This concept has a long, fascinating history. In the 1970’s, John von Neumann provided one of the first answers, when he noted that “the ever-accelerating progress of technology…gives the appearance of approaching some essential singularity in the history of the race beyond which human affairs, as we know them, could not continue.” Von Neumann’s definition of “the Singularity” was prescient: For it referred to the moment beyond which “technological progress will become incomprehensibly rapid and complicated”, out-pacing the abilities of its makers (i.e. humans), and effectively taking on a life of its own.
In 1986, Vernor Vinge introduced the term “Technological Singularity” in his science fiction novel, “Marooned in Realtime”. In 1993, he developed this groundbreaking idea in his essay, “The Coming Technological Singularity”. His conceptualization is known as the “event horizon” thesis, whereby trans- / post-human minds will entail a more fantastical future than we can imagine. He averred at the time: “Within thirty years, we will have the technological means to create superhuman intelligence. Shortly after, the human era will be ended.”
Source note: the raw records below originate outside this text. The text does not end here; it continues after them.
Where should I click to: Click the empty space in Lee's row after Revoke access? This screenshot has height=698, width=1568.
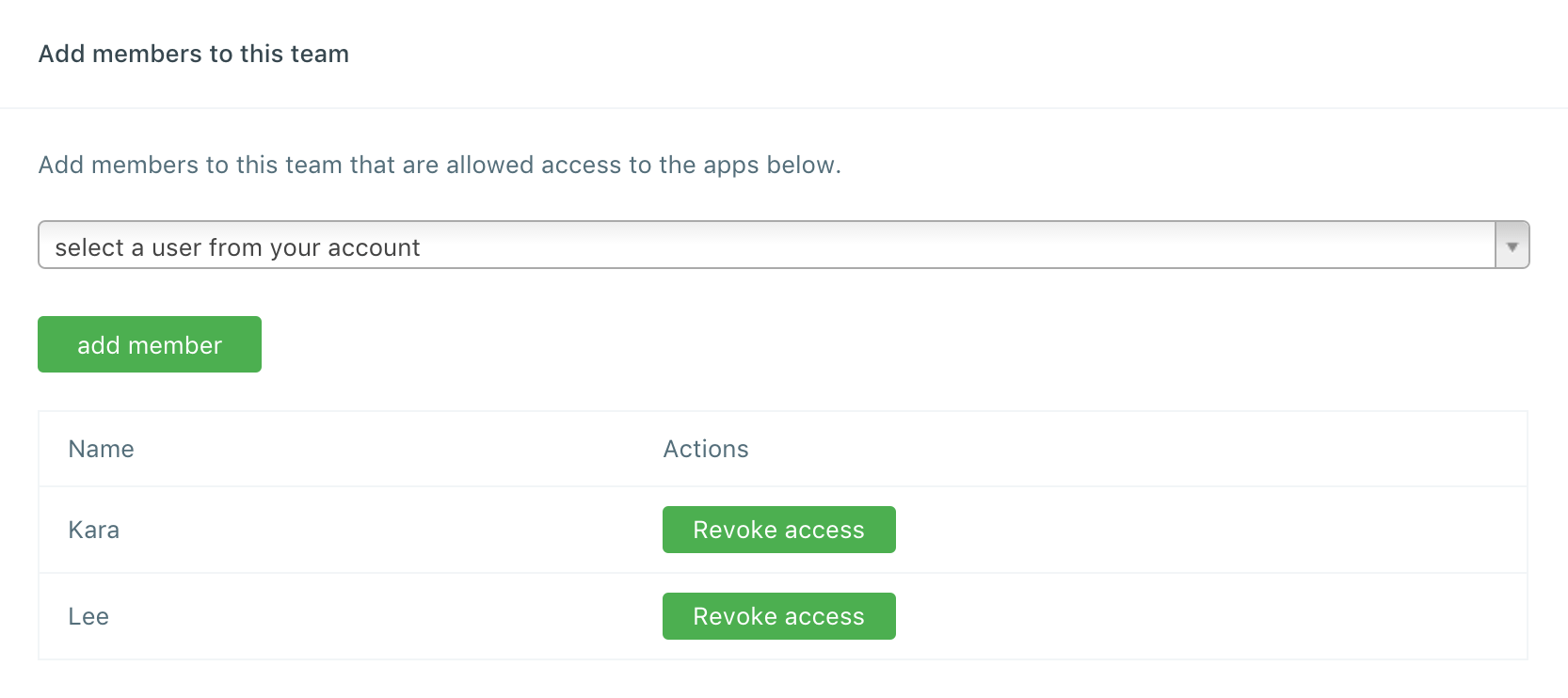[x=1205, y=616]
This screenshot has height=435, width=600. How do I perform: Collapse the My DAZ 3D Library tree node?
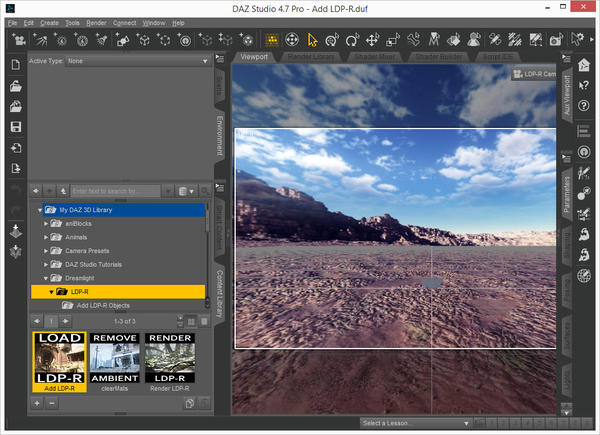pos(39,210)
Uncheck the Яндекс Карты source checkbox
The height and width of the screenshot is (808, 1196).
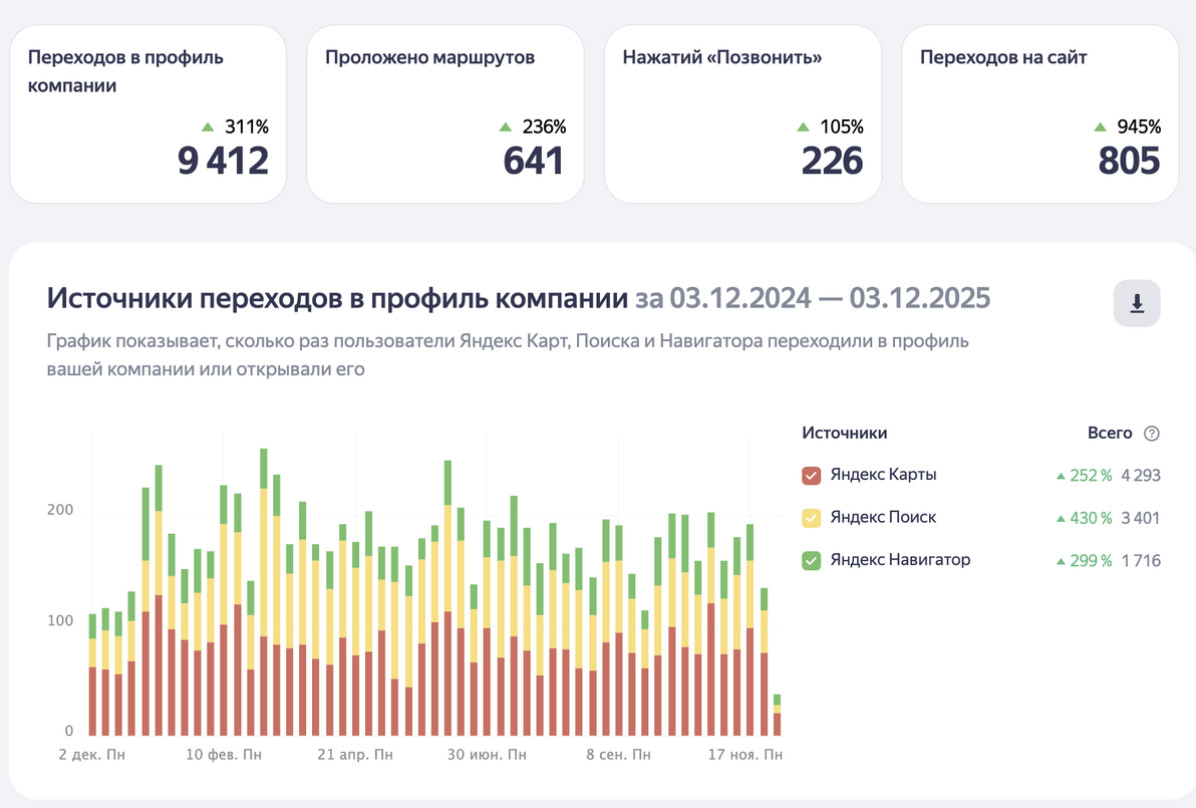811,475
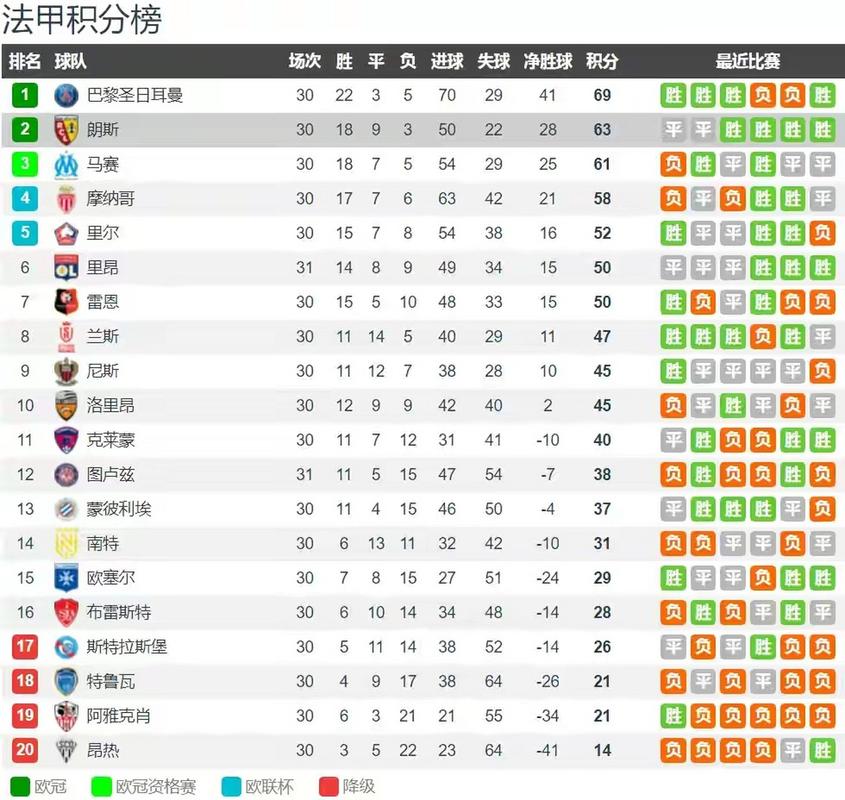Sort by 积分 column header
845x800 pixels.
click(x=602, y=61)

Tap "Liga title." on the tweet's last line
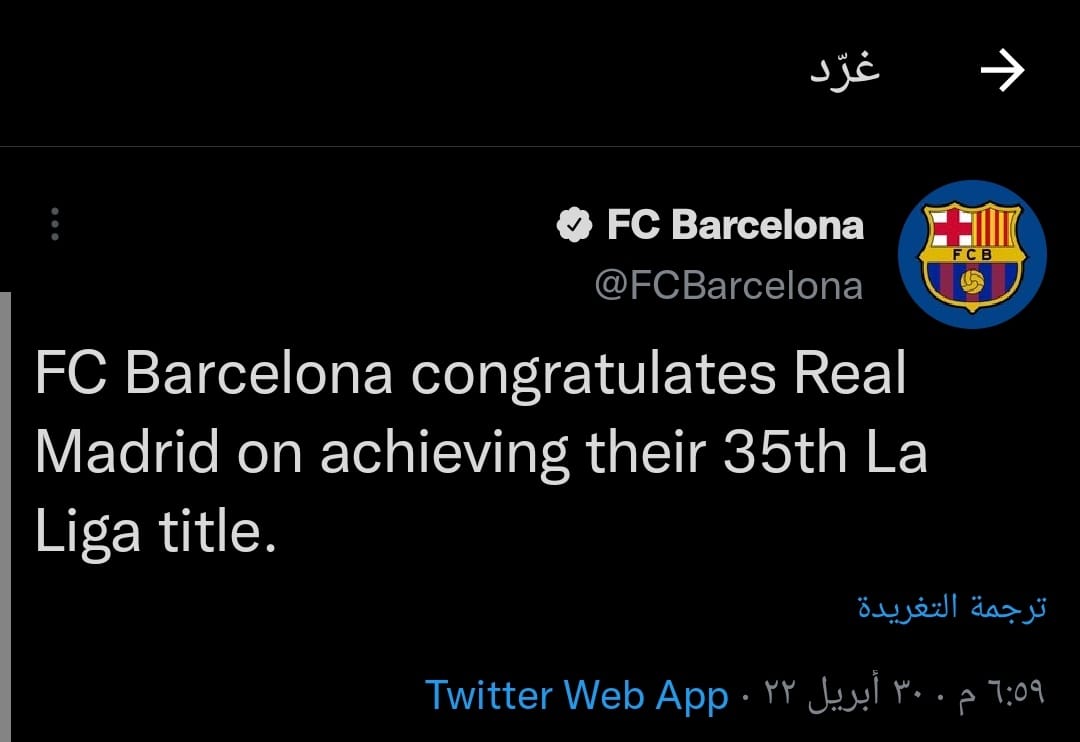pyautogui.click(x=155, y=531)
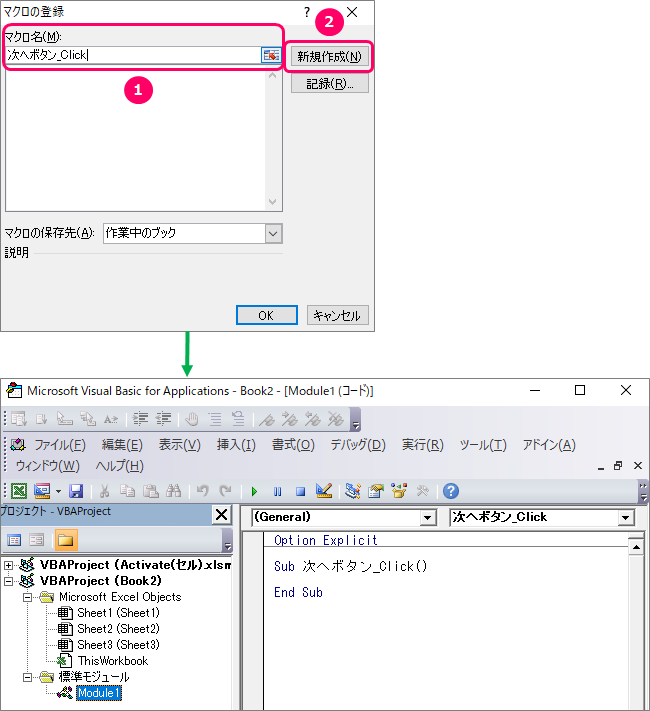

That was 27 years ago. (!)
Vinge continued: “I think it’s fair to call this event a singularity. It is a point where our models must be discarded and a new reality rules. As we move closer and closer to this point, it will loom vaster and vaster over human affairs until the notion becomes commonplace. Yet when it finally happens, it may still be a great surprise and a greater unknown.”
One of Vinge’s influences, I.J. Good, never used the term “Singularity”. However, Good referred to virtually the same thing–dubbing it an “intelligence explosion”. By this, he meant a positive feedback loop within which new (artificial) minds will make technology to improve on those same minds–a cycle which, once started, will rapidly surge upwards and create super-intelligence. Such a cycle may be unstoppable…and irreversible. There are now concerns about passing this pivotal threshold–a kind of technological Rubicon
More recently, Ray Kurzweil seized on the “intelligence explosion” hypothesis, conjecturing a more ominous vision of the Technological Singularity. In his book, “The Singularity Is Near: When Humans Transcend Biology”, Kurzweil defined this singularity as “a future period during which the pace of technological change will be so rapid, its impact so deep, that human life will be irreversibly transformed.”
Transformed how? Well, therein lies the rub. Will the super-intelligence be benevolent or Machiavellian? That, Kurzweil suggests, is an open question. He noted: “Although neither utopian nor dystopian, this epoch will transform the concepts that we rely on to give meaning to our lives, from our business models to the cycle of human life, including death itself.”
It seems that whether the immanent “strong AI” is a good thing or a bad thing depends largely on what we do now, proactively, to ensure that–when it eventually happens–it will be the former and not the latter.